Keywords: Alcoholism; Cancer stem cells; Carcinogenesis; Estrogen; HER2/ErbB2; Oxidative stress.

Figure 1

Alcohol promotes cancer metastasis and the activation of ErbB2. A: FVB MMTV Neu mice were fed with liquid diet containing ethanol (0 or 6.7%). After tumors reached a maximal diameter of 20 mm, mice were sacrificed and analyzed for tumor metastasis. Alcohol consumption significantly increased the metastases in the lung and colon. B: After alcohol exposure, the mammary tumor tissues were assessed for the expression of phosphorylated ErbB2 (pErbB2) and p38γ MAPK (p-p38γ) by immunoblotting. The relative levels of pErbB2 and p-p38γ were quantified and normalized to the loading control. * denotes significant difference from control groups (p < 0.05). Alcohol consumption significantly increased the phosphorylation of ErbB2 and p38γ ([33].

Figure 2

Alcohol increases the cancer stem-like cell (CSC) population. A: Human breast cancer cell lines MCF7 or MCF7 overexpressing ErbB2 cells (MCF7-ErbB2) were exposed to alcohol (0 or 100 mg/dl) for 10 days, and then evaluated for CSCs by the ALDEFLUOR assay. * denotes significant difference from respective control groups. # denotes significant difference from alcohol-treated MCF7 cells. B: MCF7-ErbB2 cells were exposed to alcohol (0, 100 mg/dl) for 10 days and then mammosphere formation was evaluated under the microscope.

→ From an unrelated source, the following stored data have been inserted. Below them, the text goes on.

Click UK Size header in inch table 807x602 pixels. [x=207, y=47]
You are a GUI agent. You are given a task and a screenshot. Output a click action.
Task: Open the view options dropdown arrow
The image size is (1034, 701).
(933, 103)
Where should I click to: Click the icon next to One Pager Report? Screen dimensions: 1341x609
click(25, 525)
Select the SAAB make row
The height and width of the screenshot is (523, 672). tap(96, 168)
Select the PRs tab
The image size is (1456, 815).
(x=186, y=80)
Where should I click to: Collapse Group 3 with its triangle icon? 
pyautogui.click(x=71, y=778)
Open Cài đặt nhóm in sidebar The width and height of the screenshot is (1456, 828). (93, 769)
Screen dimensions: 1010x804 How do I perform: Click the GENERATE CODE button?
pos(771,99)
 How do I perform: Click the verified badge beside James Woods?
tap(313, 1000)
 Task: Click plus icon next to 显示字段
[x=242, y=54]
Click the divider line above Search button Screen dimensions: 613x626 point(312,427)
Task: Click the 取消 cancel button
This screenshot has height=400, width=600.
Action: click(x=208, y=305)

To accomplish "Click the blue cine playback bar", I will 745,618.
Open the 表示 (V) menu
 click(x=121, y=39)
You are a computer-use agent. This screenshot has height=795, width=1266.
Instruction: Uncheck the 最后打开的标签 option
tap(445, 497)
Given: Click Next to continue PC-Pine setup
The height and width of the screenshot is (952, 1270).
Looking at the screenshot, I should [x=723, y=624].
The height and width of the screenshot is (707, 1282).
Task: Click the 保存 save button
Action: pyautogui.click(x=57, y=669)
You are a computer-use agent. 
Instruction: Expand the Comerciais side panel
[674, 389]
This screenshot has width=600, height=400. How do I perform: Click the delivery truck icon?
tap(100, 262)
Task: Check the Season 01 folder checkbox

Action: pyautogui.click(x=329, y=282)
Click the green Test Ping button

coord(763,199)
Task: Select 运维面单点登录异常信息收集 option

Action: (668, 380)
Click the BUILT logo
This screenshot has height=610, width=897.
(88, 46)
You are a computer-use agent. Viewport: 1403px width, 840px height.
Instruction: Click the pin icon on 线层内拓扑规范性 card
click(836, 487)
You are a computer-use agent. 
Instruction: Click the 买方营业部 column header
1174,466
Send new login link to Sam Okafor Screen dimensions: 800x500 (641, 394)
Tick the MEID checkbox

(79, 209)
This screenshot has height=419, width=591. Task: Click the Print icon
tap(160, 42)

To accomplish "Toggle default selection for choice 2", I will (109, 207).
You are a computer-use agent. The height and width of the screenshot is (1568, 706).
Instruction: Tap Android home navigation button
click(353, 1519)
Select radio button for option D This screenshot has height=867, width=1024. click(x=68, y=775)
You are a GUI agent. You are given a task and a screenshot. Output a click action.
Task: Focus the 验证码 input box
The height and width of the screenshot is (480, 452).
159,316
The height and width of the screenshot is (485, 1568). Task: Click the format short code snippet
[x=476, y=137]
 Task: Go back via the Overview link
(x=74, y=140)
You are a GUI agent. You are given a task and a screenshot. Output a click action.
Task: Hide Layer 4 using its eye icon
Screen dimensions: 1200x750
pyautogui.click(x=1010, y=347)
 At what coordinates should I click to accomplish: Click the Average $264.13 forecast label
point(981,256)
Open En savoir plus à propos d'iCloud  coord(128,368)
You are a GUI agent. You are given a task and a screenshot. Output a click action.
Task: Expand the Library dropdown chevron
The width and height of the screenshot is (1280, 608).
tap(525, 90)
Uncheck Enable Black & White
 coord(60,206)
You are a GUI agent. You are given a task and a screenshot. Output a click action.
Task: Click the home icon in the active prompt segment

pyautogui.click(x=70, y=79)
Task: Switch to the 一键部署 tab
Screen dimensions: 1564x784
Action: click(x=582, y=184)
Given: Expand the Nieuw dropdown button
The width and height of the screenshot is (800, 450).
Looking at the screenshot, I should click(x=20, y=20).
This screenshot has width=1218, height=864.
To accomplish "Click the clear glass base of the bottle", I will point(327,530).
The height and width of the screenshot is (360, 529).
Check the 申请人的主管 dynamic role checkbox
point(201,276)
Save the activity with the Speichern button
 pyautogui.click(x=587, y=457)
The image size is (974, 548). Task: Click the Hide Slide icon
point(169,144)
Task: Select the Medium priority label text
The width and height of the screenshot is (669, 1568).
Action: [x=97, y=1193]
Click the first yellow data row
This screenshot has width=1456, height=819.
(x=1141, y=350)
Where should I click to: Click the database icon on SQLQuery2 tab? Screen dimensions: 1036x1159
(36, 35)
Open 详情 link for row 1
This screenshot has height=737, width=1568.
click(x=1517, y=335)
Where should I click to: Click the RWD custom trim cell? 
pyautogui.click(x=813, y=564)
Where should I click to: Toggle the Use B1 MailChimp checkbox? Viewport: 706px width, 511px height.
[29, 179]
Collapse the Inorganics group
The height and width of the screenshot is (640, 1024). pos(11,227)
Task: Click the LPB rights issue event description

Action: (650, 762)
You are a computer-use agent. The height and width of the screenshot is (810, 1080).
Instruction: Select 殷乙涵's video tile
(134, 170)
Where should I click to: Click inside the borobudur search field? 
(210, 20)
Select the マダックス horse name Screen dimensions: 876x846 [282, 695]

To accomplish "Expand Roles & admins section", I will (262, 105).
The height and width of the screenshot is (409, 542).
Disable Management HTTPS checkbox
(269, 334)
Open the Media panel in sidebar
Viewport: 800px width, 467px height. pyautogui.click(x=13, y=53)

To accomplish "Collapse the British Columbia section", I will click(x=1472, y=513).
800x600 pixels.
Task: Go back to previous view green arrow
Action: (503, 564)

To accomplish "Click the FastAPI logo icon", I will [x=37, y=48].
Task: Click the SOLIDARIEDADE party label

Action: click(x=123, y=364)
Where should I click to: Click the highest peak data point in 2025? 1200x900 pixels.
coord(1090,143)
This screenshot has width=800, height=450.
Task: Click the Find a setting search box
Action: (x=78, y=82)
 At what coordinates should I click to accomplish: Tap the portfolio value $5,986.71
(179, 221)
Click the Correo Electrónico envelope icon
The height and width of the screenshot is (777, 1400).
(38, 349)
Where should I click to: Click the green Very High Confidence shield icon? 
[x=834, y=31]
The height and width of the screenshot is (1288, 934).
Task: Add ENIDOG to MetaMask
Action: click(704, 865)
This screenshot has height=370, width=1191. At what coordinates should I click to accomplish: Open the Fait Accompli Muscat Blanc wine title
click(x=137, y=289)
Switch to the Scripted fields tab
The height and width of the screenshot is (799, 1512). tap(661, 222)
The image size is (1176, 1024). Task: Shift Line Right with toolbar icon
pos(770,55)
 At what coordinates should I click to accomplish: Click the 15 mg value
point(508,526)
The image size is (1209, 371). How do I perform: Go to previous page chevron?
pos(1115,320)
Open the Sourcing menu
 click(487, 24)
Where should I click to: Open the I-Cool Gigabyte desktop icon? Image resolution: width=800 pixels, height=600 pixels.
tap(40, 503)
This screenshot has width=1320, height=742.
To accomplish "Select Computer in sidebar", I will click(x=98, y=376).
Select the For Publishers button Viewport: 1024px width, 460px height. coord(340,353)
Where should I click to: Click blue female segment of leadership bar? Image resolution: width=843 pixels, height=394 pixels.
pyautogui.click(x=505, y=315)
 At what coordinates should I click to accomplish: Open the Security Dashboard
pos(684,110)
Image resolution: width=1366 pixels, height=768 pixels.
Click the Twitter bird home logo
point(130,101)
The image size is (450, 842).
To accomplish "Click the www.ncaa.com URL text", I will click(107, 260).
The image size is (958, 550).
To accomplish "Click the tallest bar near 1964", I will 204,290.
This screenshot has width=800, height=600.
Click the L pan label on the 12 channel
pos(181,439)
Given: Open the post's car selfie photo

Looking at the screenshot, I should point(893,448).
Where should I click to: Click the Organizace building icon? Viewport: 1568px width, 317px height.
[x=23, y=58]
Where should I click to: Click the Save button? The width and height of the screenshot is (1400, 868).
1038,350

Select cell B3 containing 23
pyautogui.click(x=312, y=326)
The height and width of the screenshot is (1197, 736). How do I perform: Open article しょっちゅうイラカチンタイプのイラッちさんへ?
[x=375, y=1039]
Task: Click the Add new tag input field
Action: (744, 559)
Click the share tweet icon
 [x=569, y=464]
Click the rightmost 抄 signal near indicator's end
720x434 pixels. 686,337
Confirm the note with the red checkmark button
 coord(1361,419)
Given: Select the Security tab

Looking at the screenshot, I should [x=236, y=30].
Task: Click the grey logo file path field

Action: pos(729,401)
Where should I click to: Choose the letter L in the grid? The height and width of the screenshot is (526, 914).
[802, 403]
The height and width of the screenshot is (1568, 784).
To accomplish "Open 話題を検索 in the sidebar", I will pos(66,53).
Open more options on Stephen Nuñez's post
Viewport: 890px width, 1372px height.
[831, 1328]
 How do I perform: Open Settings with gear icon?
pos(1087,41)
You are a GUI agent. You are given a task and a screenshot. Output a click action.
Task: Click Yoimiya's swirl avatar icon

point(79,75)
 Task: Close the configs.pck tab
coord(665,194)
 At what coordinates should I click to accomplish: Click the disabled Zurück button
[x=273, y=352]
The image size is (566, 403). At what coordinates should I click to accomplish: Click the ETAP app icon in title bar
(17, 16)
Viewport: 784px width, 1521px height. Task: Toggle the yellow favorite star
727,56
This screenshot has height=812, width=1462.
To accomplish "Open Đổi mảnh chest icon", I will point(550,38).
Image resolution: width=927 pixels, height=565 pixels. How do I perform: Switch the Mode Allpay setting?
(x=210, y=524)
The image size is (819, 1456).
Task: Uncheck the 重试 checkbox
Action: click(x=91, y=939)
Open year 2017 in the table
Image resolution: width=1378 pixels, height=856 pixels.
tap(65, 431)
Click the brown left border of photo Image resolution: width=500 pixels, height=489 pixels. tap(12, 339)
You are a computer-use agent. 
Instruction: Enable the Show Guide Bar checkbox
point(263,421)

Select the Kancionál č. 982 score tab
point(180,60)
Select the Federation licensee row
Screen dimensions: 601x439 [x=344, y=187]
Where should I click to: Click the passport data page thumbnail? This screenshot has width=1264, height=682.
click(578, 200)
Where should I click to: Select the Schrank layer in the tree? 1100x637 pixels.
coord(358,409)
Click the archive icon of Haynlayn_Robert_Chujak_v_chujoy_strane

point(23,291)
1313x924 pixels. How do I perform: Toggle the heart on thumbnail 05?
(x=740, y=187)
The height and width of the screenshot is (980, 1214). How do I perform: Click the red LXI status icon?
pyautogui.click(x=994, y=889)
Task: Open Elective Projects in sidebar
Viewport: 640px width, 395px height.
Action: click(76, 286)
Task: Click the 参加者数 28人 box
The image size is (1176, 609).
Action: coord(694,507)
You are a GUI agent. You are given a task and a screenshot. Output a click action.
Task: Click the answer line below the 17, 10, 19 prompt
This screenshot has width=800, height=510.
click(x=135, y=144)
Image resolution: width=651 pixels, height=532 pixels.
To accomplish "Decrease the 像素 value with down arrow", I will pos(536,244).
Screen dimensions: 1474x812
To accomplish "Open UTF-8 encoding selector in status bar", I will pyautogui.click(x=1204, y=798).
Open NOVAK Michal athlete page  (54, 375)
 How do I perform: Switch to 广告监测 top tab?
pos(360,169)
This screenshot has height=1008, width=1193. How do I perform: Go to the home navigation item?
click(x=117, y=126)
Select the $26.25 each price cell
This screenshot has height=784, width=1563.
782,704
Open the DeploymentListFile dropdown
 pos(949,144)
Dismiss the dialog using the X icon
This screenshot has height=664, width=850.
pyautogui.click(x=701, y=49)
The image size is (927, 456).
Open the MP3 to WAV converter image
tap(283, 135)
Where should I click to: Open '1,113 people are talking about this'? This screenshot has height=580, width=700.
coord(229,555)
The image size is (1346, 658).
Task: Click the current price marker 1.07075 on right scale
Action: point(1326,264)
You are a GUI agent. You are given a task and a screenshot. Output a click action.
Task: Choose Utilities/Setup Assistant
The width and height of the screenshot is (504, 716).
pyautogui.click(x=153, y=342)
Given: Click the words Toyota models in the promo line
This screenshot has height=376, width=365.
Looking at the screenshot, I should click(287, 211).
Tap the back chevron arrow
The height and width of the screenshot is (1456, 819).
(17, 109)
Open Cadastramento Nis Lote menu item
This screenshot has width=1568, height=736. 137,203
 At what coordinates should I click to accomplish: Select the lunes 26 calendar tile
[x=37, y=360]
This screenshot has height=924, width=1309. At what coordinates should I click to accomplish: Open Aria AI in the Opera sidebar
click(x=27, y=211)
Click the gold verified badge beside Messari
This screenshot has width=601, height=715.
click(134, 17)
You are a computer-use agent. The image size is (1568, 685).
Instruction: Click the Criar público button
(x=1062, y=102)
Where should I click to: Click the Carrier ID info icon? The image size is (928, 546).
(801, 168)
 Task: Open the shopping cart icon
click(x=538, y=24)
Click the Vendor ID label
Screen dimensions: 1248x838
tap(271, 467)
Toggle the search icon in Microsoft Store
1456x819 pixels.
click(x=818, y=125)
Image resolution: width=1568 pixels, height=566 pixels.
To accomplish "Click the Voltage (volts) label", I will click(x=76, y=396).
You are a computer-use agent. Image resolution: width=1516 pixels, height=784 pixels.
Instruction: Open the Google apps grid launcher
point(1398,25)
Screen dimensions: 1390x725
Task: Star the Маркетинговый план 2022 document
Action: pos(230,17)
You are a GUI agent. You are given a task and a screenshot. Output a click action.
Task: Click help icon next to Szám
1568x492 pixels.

C: MCF7, MCF7-ErbB2 or BT474 cells were exposed to alcohol (0, 100 mg/dl) for 10 days. The number of mammospheres was determined. * denotes significant difference from respective control groups. # denotes significant difference from alcohol-treated MCF7 cells. D: FVB MMTV Neu mice were fed with a liquid diet containing ethanol (0 or 6.7%). After alcohol exposure, the mammary tumor tissues were assessed for the expression of CD44. * denotes significant difference from respective control groups. Alcohol significantly increased CSC population in vitro and in vivo [33].

Figure 3

Alcohol stimulates the phosphorylation of ErbB2, FAK and cSrc. A: MCF7-ErbB2 cells were pretreated with alcohol for 48 hours and plated to fibronectin-coated coverslips, allowing attachment for 1 hour. Phosphorylation of FAK (Tyr861) and ErbB2 (Tyr1248) was detected with immunofluorescent staining. Arrows indicate the co-localization of pErbB2 and pFAK. B: MCF7-ErbB2 cells were pretreated with alcohol for 6–48 hours, and allowed to attach for 3 hours. Cell lysates were collected and analyzed for the phosphorylation of FAK and cSrc with immunoblotting. The relative levels of pFAK and pcSrc were quantified and normalized to the expression of FAK and cSrc, respectively. * denotes significant difference from respective control groups. Alcohol significantly increased the phosphorylation of ErbB2, FAK and cSrc [37].